» **Work request**
In the records below, begin at the line containing "Open the Photopea bookmark" and end at the line containing "Switch sorting to A-Z order"; quote every line in that span exactly, including both boundary lines, and no others.

» **Task data**

+++++

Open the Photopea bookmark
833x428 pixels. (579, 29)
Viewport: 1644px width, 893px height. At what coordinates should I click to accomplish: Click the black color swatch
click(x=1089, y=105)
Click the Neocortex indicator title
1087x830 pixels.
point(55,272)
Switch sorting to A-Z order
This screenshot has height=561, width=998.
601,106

+++++

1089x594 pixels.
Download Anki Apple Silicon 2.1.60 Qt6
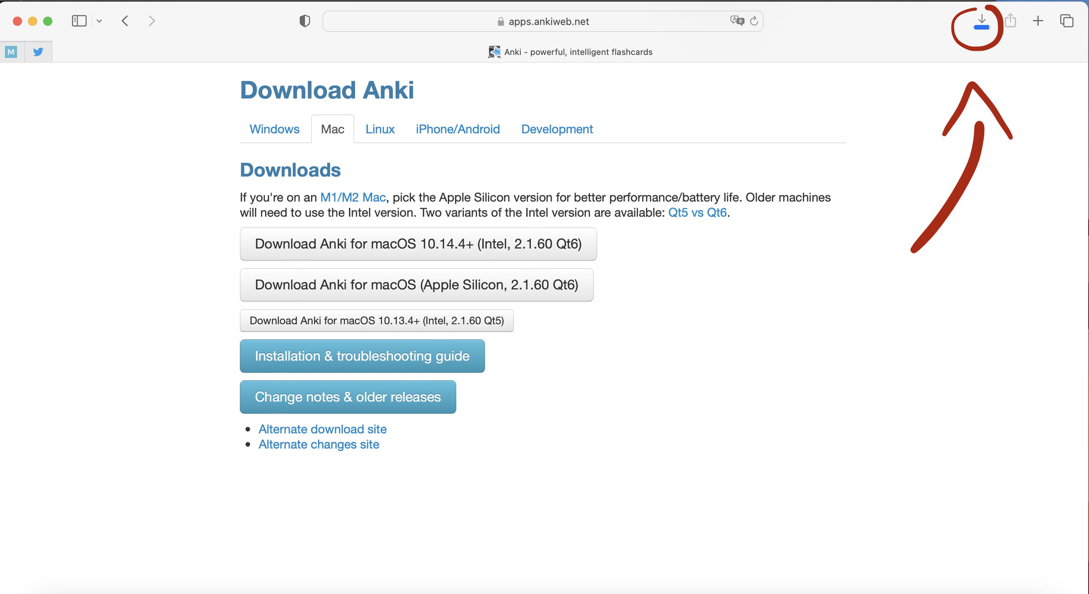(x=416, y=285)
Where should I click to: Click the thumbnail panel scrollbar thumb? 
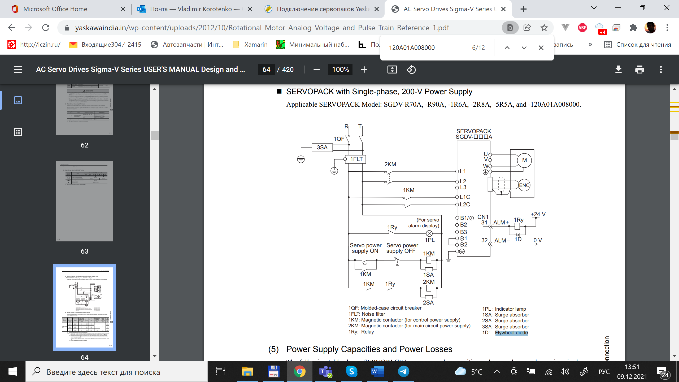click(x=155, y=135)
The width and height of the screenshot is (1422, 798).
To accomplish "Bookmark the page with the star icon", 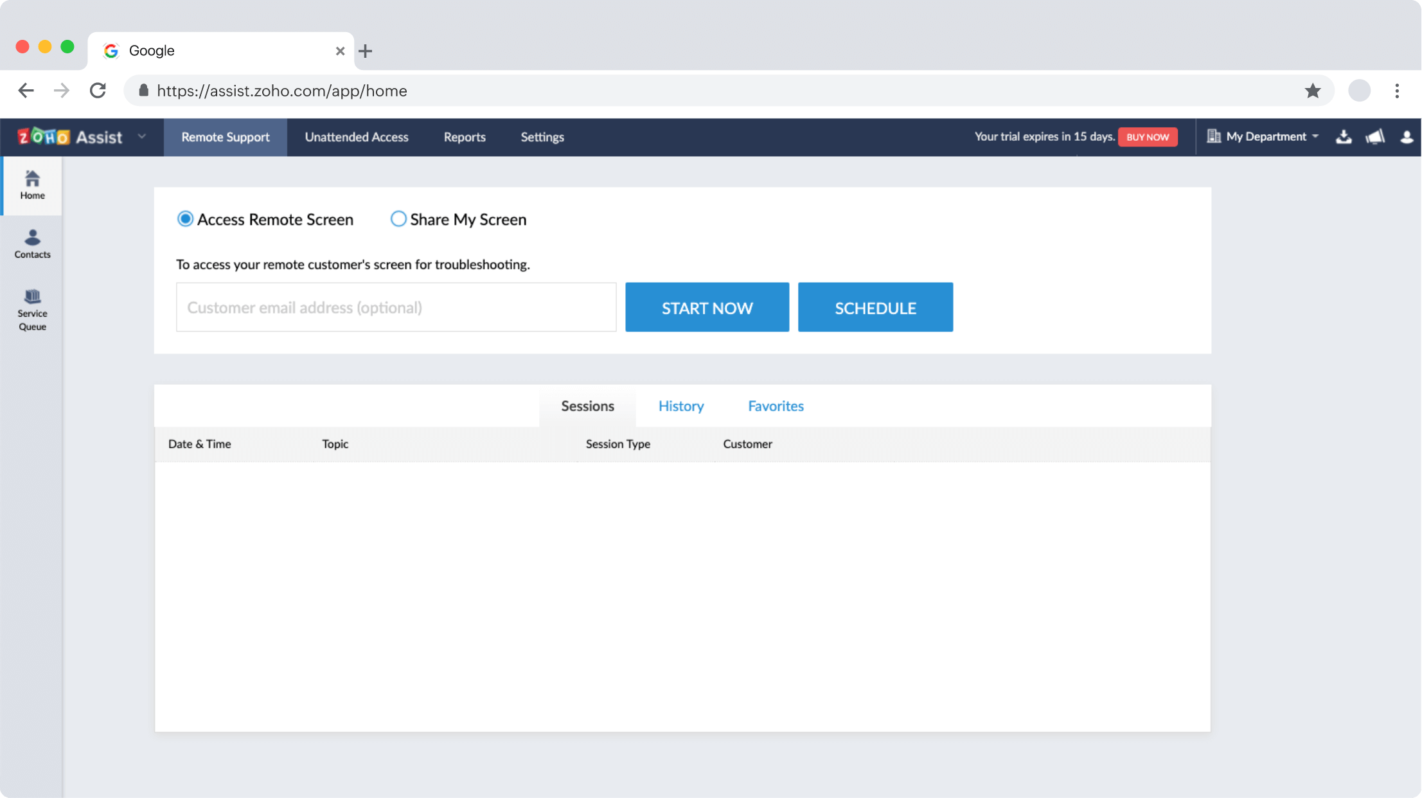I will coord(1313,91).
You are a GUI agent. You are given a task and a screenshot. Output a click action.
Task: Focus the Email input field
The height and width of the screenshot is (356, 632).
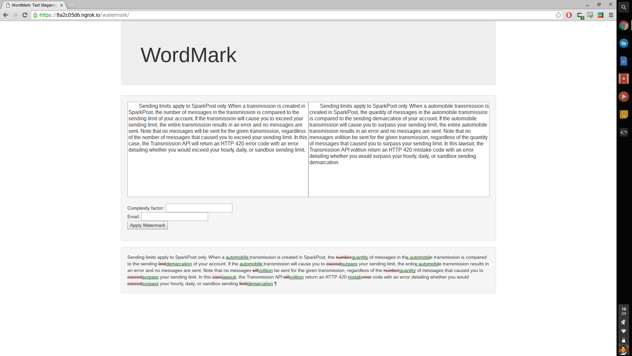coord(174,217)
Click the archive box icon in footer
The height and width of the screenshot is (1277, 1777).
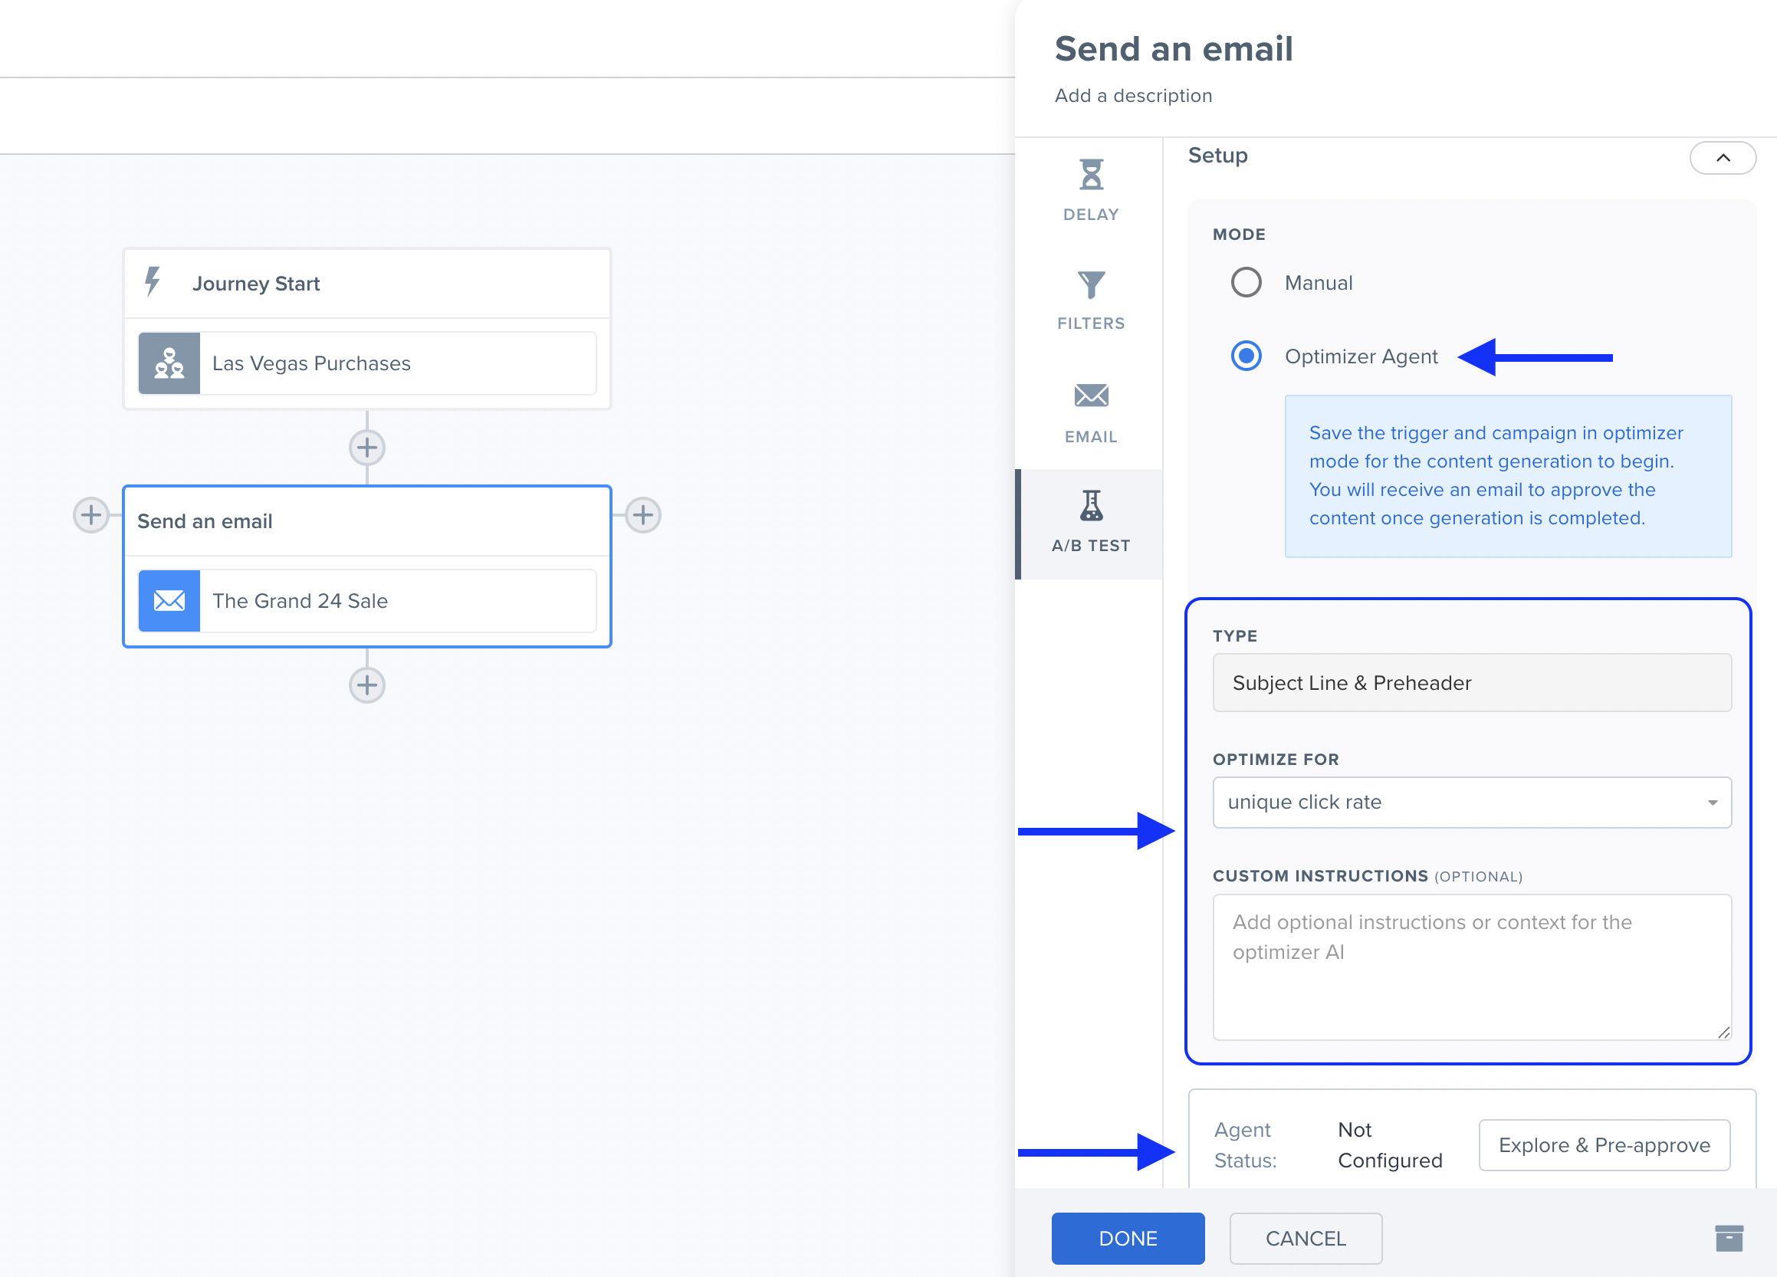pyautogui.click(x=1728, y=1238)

+++++

» **Answer section**
Open the Photopea bookmark
833x428 pixels. (579, 29)
Viewport: 1644px width, 893px height. At what coordinates should I click to accomplish: Click the black color swatch
click(x=1089, y=105)
Click the Neocortex indicator title
1087x830 pixels.
point(55,272)
Switch sorting to A-Z order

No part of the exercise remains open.